> [TEXTE À LIRE]:
▼▼▼
Programme

Enseignement supérieur

Les propositions d'Objectif France


Notre enseignement supérieur et notre recherche sont des atouts déterminants pour la performance et le rayonnement de notre pays. L’Etat doit accompagner la pluralité de ses acteurs pour qu’ils offrent à la Nation ce qu’ils ont de meilleur. Les choix stratégiques relèvent d’abord de ces derniers, selon un principe de subsidiarité. Il faut affirmer la culture de responsabilité, inhérente à la logique d’autonomie. Ce sont les projets développés sur différents sites qui conduisent à des rapprochements éventuels et souhaitables entre les différents acteurs, et non l’inverse comme a tenté de l’imposer le ministère depuis 2012. L’avenir verra progresser l’autonomie en l’amplifiant, conformément au projet initial de 2007. Le temps des structures est derrière nous. Le temps des hommes et des femmes est lui, résolument, devant nous. L’étudiant, l’enseignant-chercheur et le chercheur doivent être placés au cœur de ce projet qui vise à faire de la France la première puissance européenne d’ici à dix ans en matière d’enseignement supérieur et de recherche.

L’enseignement supérieur et la recherche française fonctionnent aujourd’hui comme un système doublement dual, qui camoufle des insuffisances criantes derrières des réussites remarquables pour plusieurs raisons : - d’une part, une dualité d’un enseignement supérieur qui offre des formations d’excellence à travers les Grandes Écoles, les IUT et de nombreux masters d’université, mais laisse de nombreux étudiants sans diplôme, ou avec des diplômes aux débouchés faibles ;
- d’autre part, une dualité de la recherche qui, tout en continuant à fournir des médailles Fields et prix Nobel, marque le pas en termes de publications, brevets, et par rapport à la part de PIB dédiée, paupérisant les laboratoires comme les chercheurs dès le début de leur carrière, au risque de départs massifs à l’étranger et d’un déclassement de notre pays jadis si innovant.

Ce système échoue également à tenir la promesse de la démocratisation de l’enseignement supérieur. Pire, il voit s’accentuer la reproduction sociale, en réduisant l’accès des enfants issus des classes populaires aux Grandes Écoles. La France est ainsi dans une situation paradoxale : c’est le pays de l’OCDE où il y a le plus de redistribution des ressources entre ceux qui ont les revenus les plus élevés et ceux qui ont les revenus les plus faibles et le pays où il y a le moins de mobilité sociale entre les générations.
▲▲▲
> [DONNÉES ENREGISTRÉES]:
▼▼▼
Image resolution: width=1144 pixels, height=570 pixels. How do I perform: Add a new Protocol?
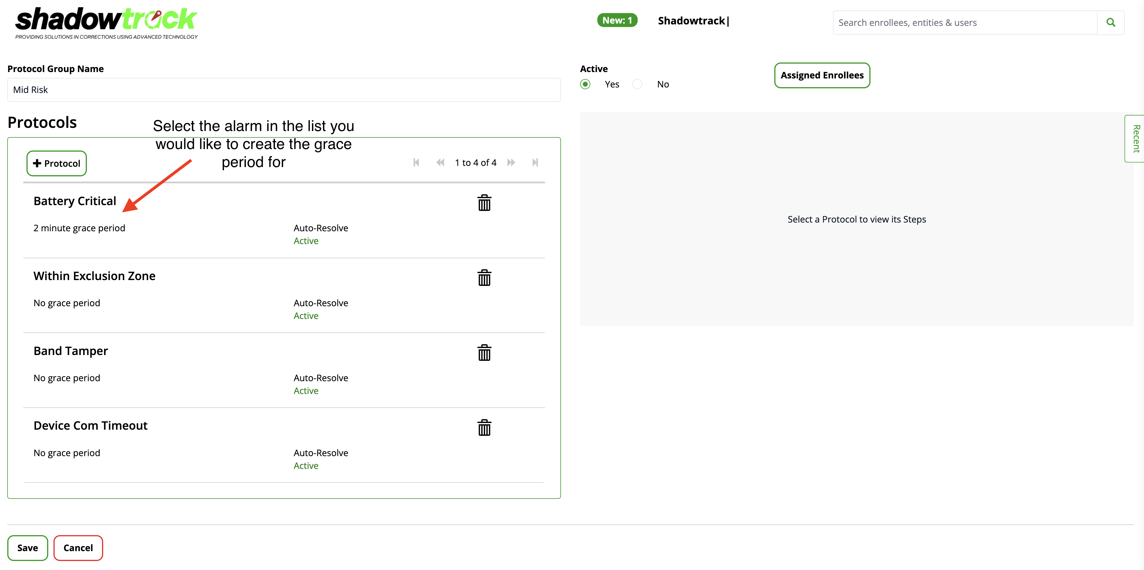[56, 163]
▲▲▲
> [CONSIGNE]:
Répondez à ces questions sur le texte consacré à l'enseignement supérieur :
(a) Dans quel délai le projet veut-il faire de la France la première puissance européenne en enseignement supérieur et en recherche ?
(b) Par quelles formations l'enseignement supérieur offre-t-il des formations d'excellence ?
(c) Parmi les pays de quelle organisation la France est-elle celui où la mobilité sociale entre les générations est la plus faible ?
Les lignes enregistrées proviennent d'une autre source.

> [RÉSULTAT FINAL]:
(a) D'ici à dix ans.
(b) Les Grandes Écoles, les IUT et de nombreux masters d'université.
(c) L'OCDE.